What to produce:
Transcribe, exactly and without pictures, the lines below from the line with "Task: Uncheck the 书签 checkbox" to the line with "Given: Open the Apps section", both ends included, and no others.

Input for this task:
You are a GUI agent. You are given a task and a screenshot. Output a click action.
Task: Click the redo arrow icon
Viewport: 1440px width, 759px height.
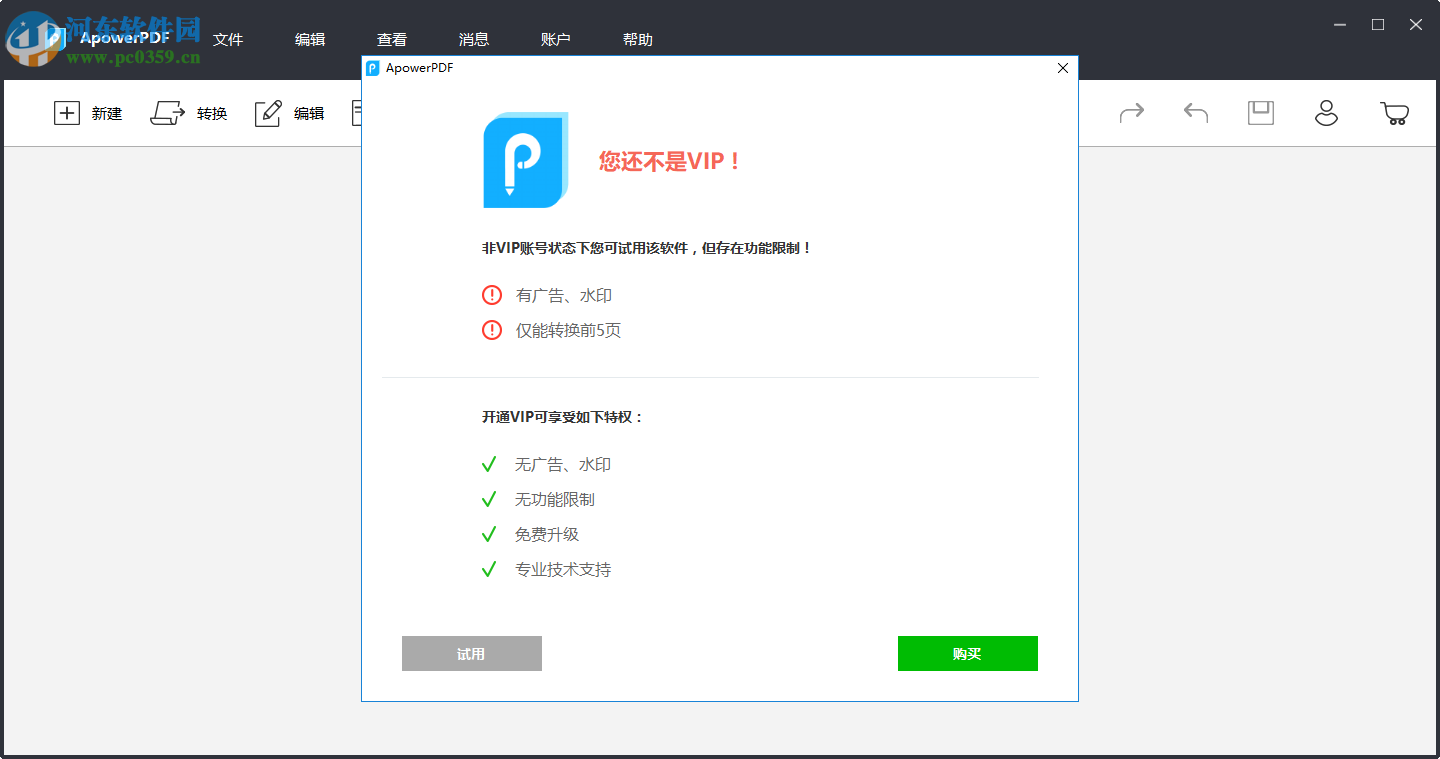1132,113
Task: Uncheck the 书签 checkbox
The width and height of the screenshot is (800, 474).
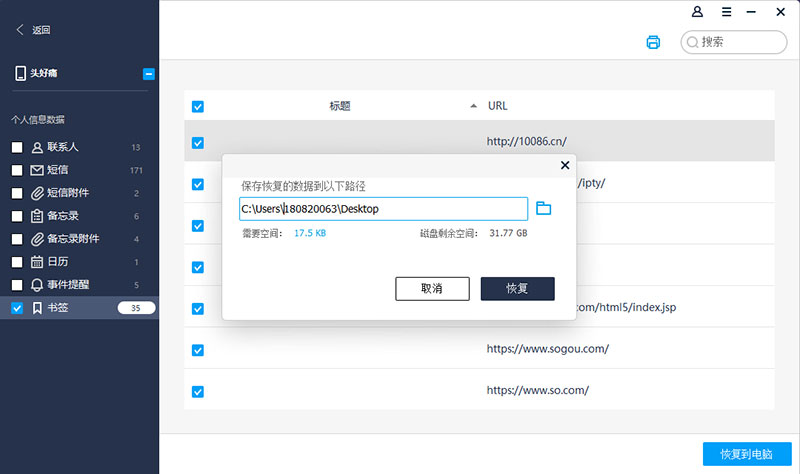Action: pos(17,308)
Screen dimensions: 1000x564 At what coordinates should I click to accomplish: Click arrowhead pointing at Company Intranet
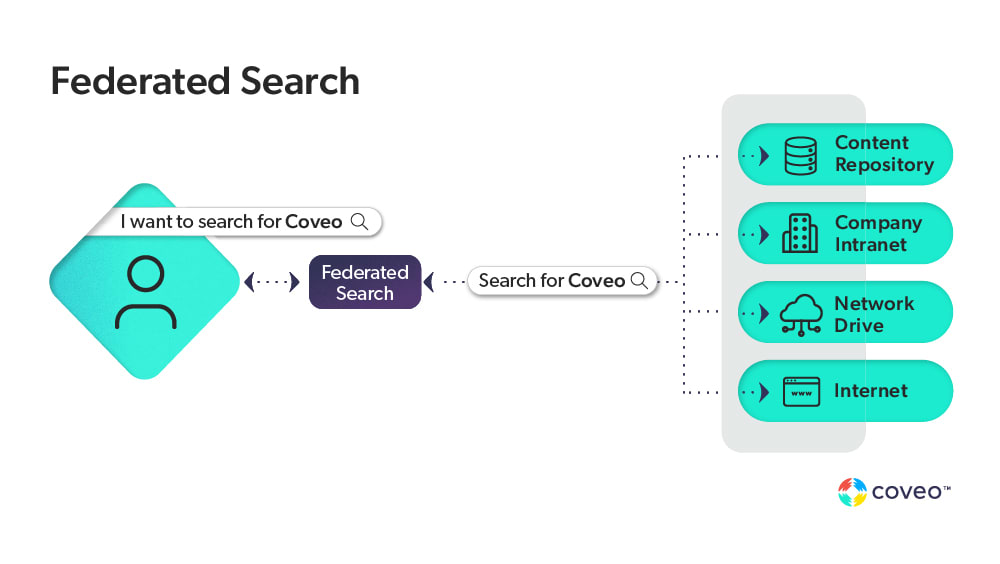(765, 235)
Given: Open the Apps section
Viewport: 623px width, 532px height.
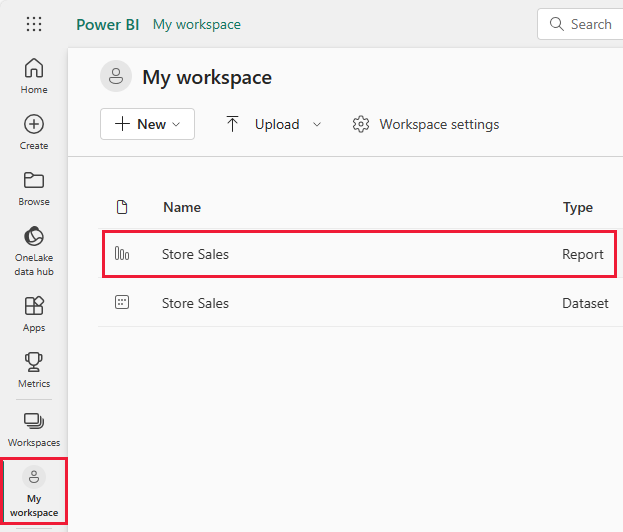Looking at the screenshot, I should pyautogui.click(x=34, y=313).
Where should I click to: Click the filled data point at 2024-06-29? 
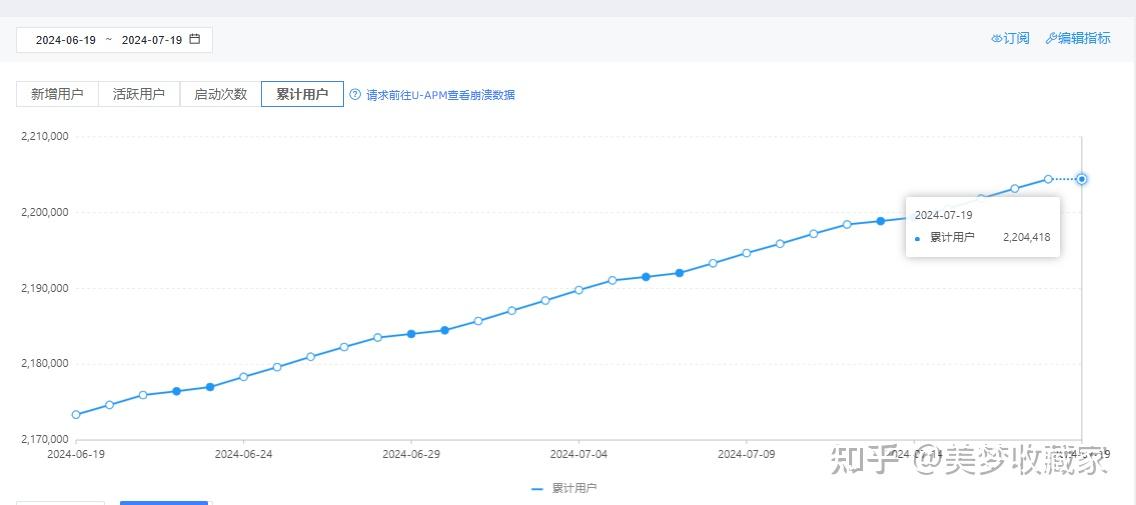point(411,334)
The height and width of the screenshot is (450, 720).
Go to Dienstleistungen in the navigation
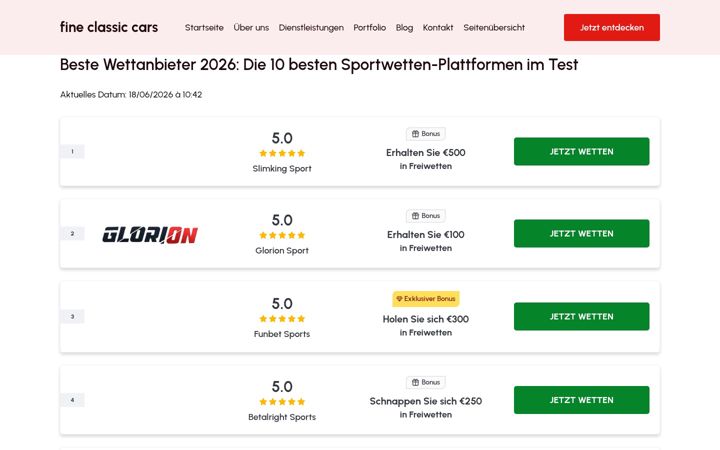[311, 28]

==

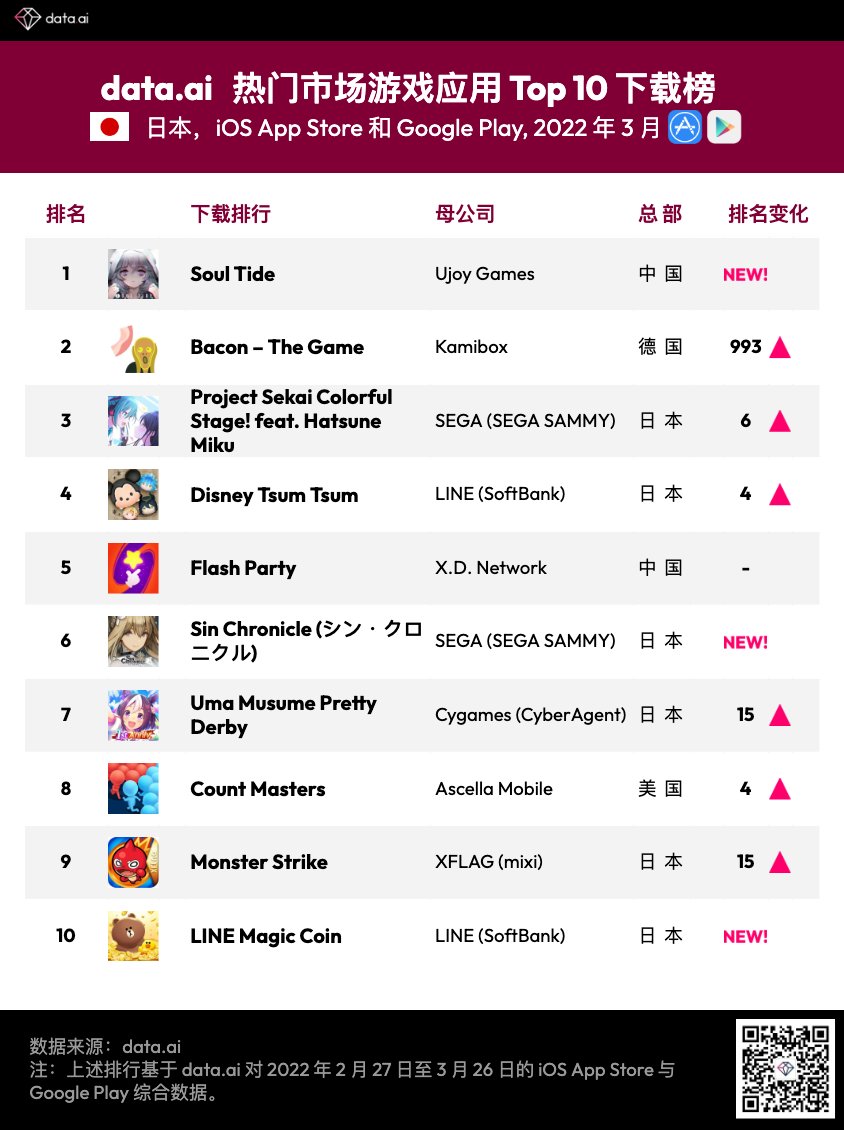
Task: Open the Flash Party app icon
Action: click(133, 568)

==

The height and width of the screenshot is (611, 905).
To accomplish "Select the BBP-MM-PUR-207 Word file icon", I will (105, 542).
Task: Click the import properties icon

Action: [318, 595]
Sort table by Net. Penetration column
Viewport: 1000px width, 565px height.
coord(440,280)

Your solution:
Task: Uncheck the 书签 checkbox
The width and height of the screenshot is (800, 474).
Action: pos(17,308)
Screen dimensions: 1000x564 At what coordinates should I click to accomplish: Click arrowhead pointing at Company Intranet
(765, 235)
Given: Open the Apps section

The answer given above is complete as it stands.